**WHAT NEEDS TO BE DONE:** Report every line of the records below that contains the word "menu".
============
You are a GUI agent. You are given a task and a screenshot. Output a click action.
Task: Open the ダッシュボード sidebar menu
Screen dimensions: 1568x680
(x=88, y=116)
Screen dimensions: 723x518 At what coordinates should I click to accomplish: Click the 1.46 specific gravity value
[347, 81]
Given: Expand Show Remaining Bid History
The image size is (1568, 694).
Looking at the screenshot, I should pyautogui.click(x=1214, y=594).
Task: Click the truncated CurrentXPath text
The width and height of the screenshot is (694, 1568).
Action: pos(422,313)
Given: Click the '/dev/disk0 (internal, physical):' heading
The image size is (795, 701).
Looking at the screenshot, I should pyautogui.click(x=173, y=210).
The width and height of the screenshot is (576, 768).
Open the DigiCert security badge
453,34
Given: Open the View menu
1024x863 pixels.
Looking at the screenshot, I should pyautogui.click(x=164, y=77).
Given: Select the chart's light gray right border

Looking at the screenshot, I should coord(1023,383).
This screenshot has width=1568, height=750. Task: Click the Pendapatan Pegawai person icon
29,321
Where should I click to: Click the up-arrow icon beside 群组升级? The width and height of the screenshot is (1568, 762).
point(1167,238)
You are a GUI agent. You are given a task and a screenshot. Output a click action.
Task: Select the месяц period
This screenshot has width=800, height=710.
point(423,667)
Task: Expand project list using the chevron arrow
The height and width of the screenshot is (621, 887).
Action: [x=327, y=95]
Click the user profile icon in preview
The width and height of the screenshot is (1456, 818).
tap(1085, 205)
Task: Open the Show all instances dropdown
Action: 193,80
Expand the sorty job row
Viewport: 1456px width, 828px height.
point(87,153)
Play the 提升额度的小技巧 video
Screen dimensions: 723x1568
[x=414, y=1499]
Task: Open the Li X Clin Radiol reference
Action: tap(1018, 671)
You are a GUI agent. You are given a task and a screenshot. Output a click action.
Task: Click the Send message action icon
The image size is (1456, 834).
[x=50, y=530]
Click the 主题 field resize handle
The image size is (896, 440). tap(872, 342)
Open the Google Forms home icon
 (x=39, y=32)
============
**ANSWER AREA:**
Task: Open the ダッシュボード sidebar menu
Given: Open the View menu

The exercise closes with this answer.